I had written down directions to get myself from the airport to Solna, the neighborhood just north of the city center where I was staying, but I quickly discovered my plans to take public transportation would not be possible. Just about everything was shut down, and the rapidly growing line of travelers waiting for a taxis made it clear that a cab was my only option. It wasn’t ideal (or particularly budget friendly), but it got me to my friend’s apartment.
Our Friday night plans had to be canceled, and dinner and drinks in Södermalm — Stockholm’s trendiest neighborhood — were replaced with a trek through the quiet streets of Solna to the grocery store for dinner supplies and a bar of Sweden’s best Marabou dark chocolate. I had been hoping to see some of the city that night, but a shift in mindset allowed me to embrace the quiet night in.

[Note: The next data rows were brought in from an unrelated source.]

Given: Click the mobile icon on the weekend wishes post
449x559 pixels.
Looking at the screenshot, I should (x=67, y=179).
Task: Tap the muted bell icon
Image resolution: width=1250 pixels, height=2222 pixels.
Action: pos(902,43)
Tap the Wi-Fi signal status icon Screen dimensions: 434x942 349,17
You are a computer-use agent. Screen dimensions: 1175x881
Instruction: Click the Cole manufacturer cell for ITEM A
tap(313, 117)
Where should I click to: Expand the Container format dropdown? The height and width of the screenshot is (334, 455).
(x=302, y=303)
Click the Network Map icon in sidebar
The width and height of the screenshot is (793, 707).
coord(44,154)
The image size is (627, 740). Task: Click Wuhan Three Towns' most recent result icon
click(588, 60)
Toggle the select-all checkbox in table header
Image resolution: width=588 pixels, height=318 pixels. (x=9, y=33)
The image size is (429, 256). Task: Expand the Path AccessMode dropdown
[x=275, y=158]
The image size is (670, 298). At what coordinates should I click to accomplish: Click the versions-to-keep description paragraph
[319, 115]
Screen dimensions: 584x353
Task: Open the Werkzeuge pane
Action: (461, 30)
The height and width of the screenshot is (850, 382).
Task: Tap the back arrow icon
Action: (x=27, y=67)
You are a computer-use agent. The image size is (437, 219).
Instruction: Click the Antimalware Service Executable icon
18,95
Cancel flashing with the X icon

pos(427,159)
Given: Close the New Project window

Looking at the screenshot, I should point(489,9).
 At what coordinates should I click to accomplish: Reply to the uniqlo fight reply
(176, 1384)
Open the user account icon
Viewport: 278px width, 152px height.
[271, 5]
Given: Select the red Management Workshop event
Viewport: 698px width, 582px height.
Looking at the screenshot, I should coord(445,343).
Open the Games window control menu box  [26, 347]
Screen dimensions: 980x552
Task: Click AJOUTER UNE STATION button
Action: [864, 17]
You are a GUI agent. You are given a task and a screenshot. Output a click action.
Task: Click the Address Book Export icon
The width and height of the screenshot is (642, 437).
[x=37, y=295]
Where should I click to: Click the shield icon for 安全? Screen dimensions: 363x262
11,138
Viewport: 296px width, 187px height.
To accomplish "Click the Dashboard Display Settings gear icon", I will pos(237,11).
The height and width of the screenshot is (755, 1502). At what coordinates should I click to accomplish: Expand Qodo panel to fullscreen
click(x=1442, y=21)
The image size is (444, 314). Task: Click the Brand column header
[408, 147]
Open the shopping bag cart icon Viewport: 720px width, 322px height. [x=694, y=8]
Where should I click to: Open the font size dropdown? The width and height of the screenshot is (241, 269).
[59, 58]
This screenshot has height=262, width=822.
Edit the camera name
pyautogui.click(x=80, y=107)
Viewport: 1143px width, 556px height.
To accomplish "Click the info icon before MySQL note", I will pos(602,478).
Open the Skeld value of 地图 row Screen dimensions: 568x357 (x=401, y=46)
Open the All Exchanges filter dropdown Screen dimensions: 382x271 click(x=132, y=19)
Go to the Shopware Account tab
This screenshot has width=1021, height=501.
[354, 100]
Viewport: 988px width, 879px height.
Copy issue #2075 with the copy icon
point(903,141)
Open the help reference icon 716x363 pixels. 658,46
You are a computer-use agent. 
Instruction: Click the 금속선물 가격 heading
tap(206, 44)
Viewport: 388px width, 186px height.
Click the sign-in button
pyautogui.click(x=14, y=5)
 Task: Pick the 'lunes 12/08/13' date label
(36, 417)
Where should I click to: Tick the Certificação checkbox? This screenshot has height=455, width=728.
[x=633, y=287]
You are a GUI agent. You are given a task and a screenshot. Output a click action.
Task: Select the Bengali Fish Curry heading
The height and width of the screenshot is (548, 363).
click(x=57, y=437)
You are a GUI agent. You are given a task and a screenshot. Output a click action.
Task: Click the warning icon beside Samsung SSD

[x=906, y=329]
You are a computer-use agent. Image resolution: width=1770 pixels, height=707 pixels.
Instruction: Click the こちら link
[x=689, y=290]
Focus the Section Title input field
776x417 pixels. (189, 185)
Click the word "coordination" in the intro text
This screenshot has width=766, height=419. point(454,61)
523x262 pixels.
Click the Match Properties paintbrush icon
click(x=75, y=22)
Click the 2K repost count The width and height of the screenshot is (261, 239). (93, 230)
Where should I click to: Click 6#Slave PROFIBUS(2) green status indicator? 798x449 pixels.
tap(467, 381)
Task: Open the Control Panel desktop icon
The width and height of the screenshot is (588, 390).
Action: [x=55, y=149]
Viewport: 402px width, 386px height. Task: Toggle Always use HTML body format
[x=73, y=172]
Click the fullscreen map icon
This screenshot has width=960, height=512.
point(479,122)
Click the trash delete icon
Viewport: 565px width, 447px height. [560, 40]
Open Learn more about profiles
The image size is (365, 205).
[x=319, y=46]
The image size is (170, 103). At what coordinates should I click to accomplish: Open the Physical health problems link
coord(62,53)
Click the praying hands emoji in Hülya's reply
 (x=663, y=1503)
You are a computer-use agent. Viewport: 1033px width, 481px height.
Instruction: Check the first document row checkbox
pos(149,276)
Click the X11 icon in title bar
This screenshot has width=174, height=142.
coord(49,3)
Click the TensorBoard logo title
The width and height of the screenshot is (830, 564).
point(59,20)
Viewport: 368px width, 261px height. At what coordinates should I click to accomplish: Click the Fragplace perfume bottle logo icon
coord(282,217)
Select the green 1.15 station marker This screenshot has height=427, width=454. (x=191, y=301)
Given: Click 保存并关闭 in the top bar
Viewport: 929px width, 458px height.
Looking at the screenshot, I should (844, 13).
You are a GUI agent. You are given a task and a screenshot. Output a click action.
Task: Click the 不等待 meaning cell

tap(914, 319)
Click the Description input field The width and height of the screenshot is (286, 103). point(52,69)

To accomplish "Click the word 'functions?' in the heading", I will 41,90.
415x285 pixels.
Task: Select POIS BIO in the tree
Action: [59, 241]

On Saturday morning, I got up early, ready to make the most of my only full day in Stockholm. I descended into the metro station and was greeted by red cave-like walls covered in art. Over 90 of Stockholm’s 100 metro stations feel like art installations, each different, constituting what some call “the world’s longest art gallery.” I had been worried that the weekend’s events would make it impossible for me to have a worthwhile visit but, little did I know, even commuting throughout the city would be one of the most memorable parts of my trip.
I was grateful that the public transportation was back up and running so quickly, making it possible for me to travel between the islands that make up Stockholm. I started my morning eating kanelbulle (Swedish cinnamon buns) in Vasastan, a residential neighborhood and wandered through posh Östermalm before taking the subway to Gamla Stan, Stockholm’s old town. By the time I stopped for lunch, I had grown accustomed to the city’s pastel-colored buildings and populated waterfront.
Narrowing down the list of places I wanted to see before leaving helped me feel like I accomplished more. I chose only two museums, giving me ample time to enjoy the beautiful photography at the Fotografiska and the naval history of the Vasamuseet, while still carving out some time to poke into boutiques in Södermalm and rest my feet for fika (coffee or tea and a pastry) before the day was done.
Despite the sheer peacefulness of my weekend, I couldn’t help but think about the attack that had taken place on Friday afternoon. The streets that were now so peaceful had been filled with panic less than 24 hours earlier. From my cab driver to the barista at one of the many cafés I visited, a similar sentiment was shared — this shouldn’t happen in Stockholm. Imagining the violence of the attacks in contrast to the quiet nature of the city shook my sense of safety. How am I to keep myself safe while traveling if similar, terrible events can take place in any city?
Walking back to the subway on Saturday night, I found myself outside the mall where the attack had taken place only 24 hours before. Fences blocking off the area had flowers weaved through nearly every crevice, and the ground was spotted with candles. I was overwhelmed with emotion as I considered how quickly the city seemed to have bounced back. By midday on Saturday, Stockholm was filled with people enjoying cups of coffee and walking through the streets, and I was welcomed into cafés and museums with kindness.
I didn’t have the “perfect” weekend in Stockholm. There were museums I didn’t get to see, streets I didn’t get to wander, and restaurants I didn’t get to dine in. But though I cannot sufficiently underscore the tragedy of the events that unfolded, the coincidence of visiting Stockholm on the weekend I did afforded me a greater appreciation of the city’s gentle, peaceful nature.